• **Problem to work on**
Reproduce exactly, and only, the lines below from the one containing "How do I perform: Go" through the one containing "the highlighted true".

• **Available data**

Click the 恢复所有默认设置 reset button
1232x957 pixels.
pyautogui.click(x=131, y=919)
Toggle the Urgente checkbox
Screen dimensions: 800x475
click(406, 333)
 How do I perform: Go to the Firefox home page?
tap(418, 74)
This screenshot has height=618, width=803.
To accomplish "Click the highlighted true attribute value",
--
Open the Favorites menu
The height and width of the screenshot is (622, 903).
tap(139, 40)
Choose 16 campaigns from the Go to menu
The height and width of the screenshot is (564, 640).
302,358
...
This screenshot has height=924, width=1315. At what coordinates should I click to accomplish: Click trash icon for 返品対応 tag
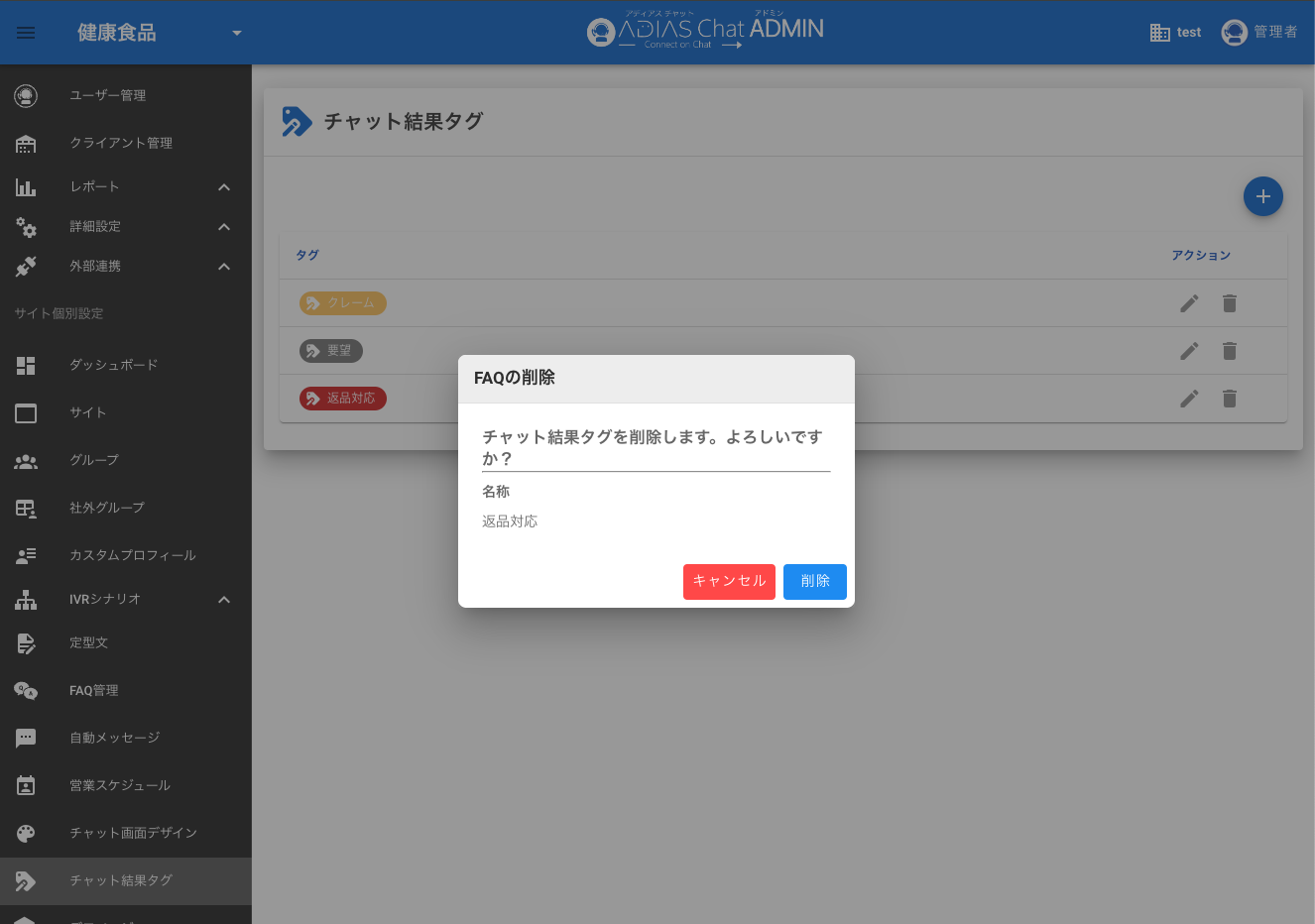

• **Response to this task**
 How do I perform: Go to the Firefox home page?
tap(418, 74)
This screenshot has height=618, width=803.
To accomplish "Click the highlighted true attribute value",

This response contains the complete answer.